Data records
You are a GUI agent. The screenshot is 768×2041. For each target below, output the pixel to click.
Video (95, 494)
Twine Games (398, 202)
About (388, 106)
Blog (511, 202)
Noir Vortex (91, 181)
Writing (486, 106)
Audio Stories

→ Work request
Each record above is to be reproduced word for word.

→ Solution
You are a GUI agent. The screenshot is 768×2041. For each target below, output the pixel to click.
Video (95, 494)
Twine Games (398, 202)
About (388, 106)
Blog (511, 202)
Noir Vortex (91, 181)
Writing (486, 106)
Audio Stories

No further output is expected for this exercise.